### TASK TO COMPLETE:
The response must reproduce every record in full.

Records drawn from a dataset:
━━━━
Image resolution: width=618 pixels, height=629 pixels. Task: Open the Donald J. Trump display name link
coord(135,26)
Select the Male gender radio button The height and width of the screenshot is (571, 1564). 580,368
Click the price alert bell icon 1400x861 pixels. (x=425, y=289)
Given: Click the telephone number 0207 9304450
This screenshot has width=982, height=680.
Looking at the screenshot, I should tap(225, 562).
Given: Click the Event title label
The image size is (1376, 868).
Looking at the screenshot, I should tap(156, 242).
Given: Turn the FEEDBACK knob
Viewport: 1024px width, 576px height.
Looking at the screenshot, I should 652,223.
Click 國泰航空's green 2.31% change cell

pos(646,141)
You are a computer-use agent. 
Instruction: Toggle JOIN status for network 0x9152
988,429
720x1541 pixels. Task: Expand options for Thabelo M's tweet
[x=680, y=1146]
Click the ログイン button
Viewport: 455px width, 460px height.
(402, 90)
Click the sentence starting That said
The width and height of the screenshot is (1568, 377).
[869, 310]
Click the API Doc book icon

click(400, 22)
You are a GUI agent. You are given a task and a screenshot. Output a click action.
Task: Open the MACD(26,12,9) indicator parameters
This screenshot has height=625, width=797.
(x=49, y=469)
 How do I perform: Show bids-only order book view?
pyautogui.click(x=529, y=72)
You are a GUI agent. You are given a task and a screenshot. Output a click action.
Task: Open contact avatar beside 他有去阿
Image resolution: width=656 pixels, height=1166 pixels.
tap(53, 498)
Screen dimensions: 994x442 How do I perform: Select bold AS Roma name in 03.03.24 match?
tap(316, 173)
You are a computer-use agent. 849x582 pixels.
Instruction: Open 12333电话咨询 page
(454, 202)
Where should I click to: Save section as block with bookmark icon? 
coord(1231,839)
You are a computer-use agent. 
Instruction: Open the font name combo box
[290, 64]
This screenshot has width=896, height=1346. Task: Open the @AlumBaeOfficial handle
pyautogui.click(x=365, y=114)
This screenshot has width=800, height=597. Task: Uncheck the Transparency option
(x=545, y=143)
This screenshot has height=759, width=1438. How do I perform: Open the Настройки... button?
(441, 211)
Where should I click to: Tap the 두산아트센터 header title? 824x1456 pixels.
━━━━
### WRITTEN REPLY:
Image resolution: width=618 pixels, height=629 pixels. Task: Open the Donald J. Trump display name link
coord(135,26)
Select the Male gender radio button The height and width of the screenshot is (571, 1564). 580,368
Click the price alert bell icon 1400x861 pixels. (x=425, y=289)
Given: Click the telephone number 0207 9304450
This screenshot has width=982, height=680.
Looking at the screenshot, I should tap(225, 562).
Given: Click the Event title label
The image size is (1376, 868).
Looking at the screenshot, I should tap(156, 242).
Given: Turn the FEEDBACK knob
Viewport: 1024px width, 576px height.
Looking at the screenshot, I should 652,223.
Click 國泰航空's green 2.31% change cell

pos(646,141)
You are a computer-use agent. 
Instruction: Toggle JOIN status for network 0x9152
988,429
720x1541 pixels. Task: Expand options for Thabelo M's tweet
[x=680, y=1146]
Click the ログイン button
Viewport: 455px width, 460px height.
(402, 90)
Click the sentence starting That said
The width and height of the screenshot is (1568, 377).
[869, 310]
Click the API Doc book icon

click(400, 22)
You are a GUI agent. You are given a task and a screenshot. Output a click action.
Task: Open the MACD(26,12,9) indicator parameters
This screenshot has height=625, width=797.
(x=49, y=469)
 How do I perform: Show bids-only order book view?
pyautogui.click(x=529, y=72)
You are a GUI agent. You are given a task and a screenshot. Output a click action.
Task: Open contact avatar beside 他有去阿
Image resolution: width=656 pixels, height=1166 pixels.
tap(53, 498)
Screen dimensions: 994x442 How do I perform: Select bold AS Roma name in 03.03.24 match?
tap(316, 173)
You are a computer-use agent. 849x582 pixels.
Instruction: Open 12333电话咨询 page
(454, 202)
Where should I click to: Save section as block with bookmark icon? 
coord(1231,839)
You are a computer-use agent. 
Instruction: Open the font name combo box
[290, 64]
This screenshot has width=896, height=1346. Task: Open the @AlumBaeOfficial handle
pyautogui.click(x=365, y=114)
This screenshot has width=800, height=597. Task: Uncheck the Transparency option
(x=545, y=143)
This screenshot has height=759, width=1438. How do I perform: Open the Настройки... button?
(441, 211)
Where should I click to: Tap the 두산아트센터 header title? 824x1456 pixels.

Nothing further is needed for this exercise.